▸ **Given passage**
###
Sub-Queries

mysql

What is a subquery?

A subquery is a SELECT statement that is placed within parentheses inside another SQL statement.

When should we use a sub-query and when should we not use a sub-query?

Using subqueries in a WHERE clause enable you to write extremely powerful and flexible SQL statements (combine several statements into one statement and have it executed at once on the server). There is no limit imposed on the number of sub-queries that can be nested, although in practice, you will find that performance tells you when you are nesting too deeply.

When using a sub-query in a WHERE clause, make sure that the sub-select statement have the same number of columns as in the WHERE clause. Usually, a single column will be returned by the sub-query and matched against a single column, but multiple columns may be used if needed.

The following query displays name and contact of customers who ordered productID='TNT2':

SELECT name, contact FROM customer WHERE id IN (SELECT customerID FROM order WHERE order.id IN 
 (SELECT orderID FROM orderitems WHERE productID='TNT2'));

Although usually used in conjunction with the IN operator, sub-queries can also be used to test for equality, and non-equality, and so on.

Using sub-queries is not always the most efficient way to perform this type of data retrieval, although it might be.

How can we use a sub-query as a calculated field?

SELECT name,state, (SELECT COUNT(*) FROM orders WHERE order.customerID = customer.id) AS orders 
 FROM customer ORDER BY name;

The sub-query above is executed once for every customer retrieved.

What is a correlated sub-query?

A Correlated sub-query is a query that refers to the table of the outer query. For example:

SELECT name,state, (SELECT COUNT(*) FROM orders WHERE order.customerID = customer.id) AS orders 
 FROM customer ORDER BY name;

What is a scalar sub-query?

Scalar subqueries returns a single value (one row with one column of data)

What is a row sub-query?

Row subqueries returns a single row with one or more column of data.

What is a column sub-query?
###
▸ **Given material**
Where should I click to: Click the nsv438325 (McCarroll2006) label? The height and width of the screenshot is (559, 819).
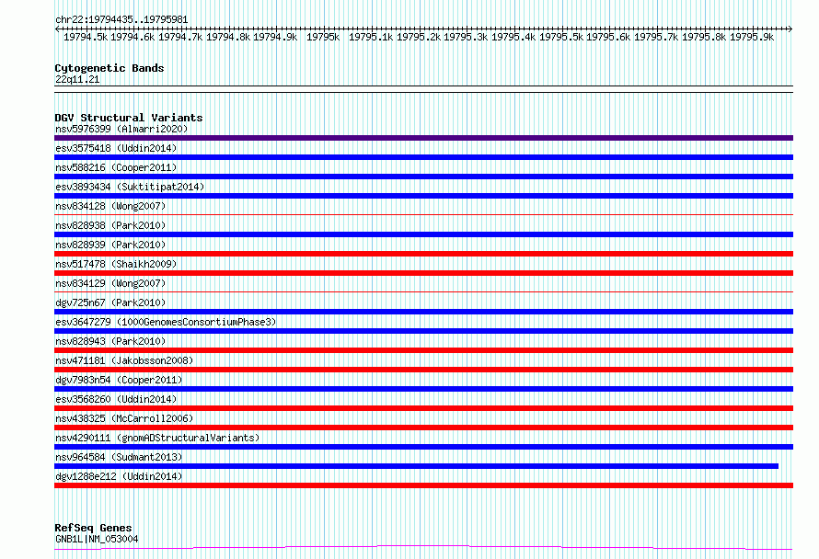tap(124, 418)
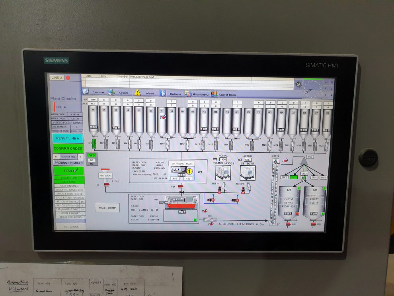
###
▸ **Given task 1**
In the MySQL subquery notes, what does a scalar sub-query return?
▸ **Given task 2**
Continue the MySQL subquery notes from the point where they stop.

▸ **Final result 1**
A scalar sub-query returns a single value, which is one row with one column of data.

▸ **Final result 2**
Column subqueries return a single column with one or more rows of data.

What is a table sub-query?

Table subqueries return a result with one or more rows containing one or more columns of data.

SELECT Language FROM CountryLanguage WHERE CountryCode = 
 (SELECT Code FROM Country WHERE Name='Finland');

The following statement uses a sub-query to determine which country has the most populous city in the world:

SELECT Country.Name FROM Country, City WHERE Country.Code = City.CountryCode AND City.Population = 
 (SELECT MAX(Population) FROM City);

Can we rewrite a sub-query as a normal query using joins?

Yes. Sub-queries can be rewritten to completely equivalent (and often more efficient) queries using joins. Nonetheless, sub-queries are preferred by many as an alternative way of specifying relations that otherwise requires complex joins or unions.

Where can we use scalar sub-query?

Scalar sub-queries can appear almost anywhere that a scalar value is allowed by SQL syntax. This means that you can use sub-queries as a function parameters, use mathematical operators on sub-queries that contain numeric values, etc.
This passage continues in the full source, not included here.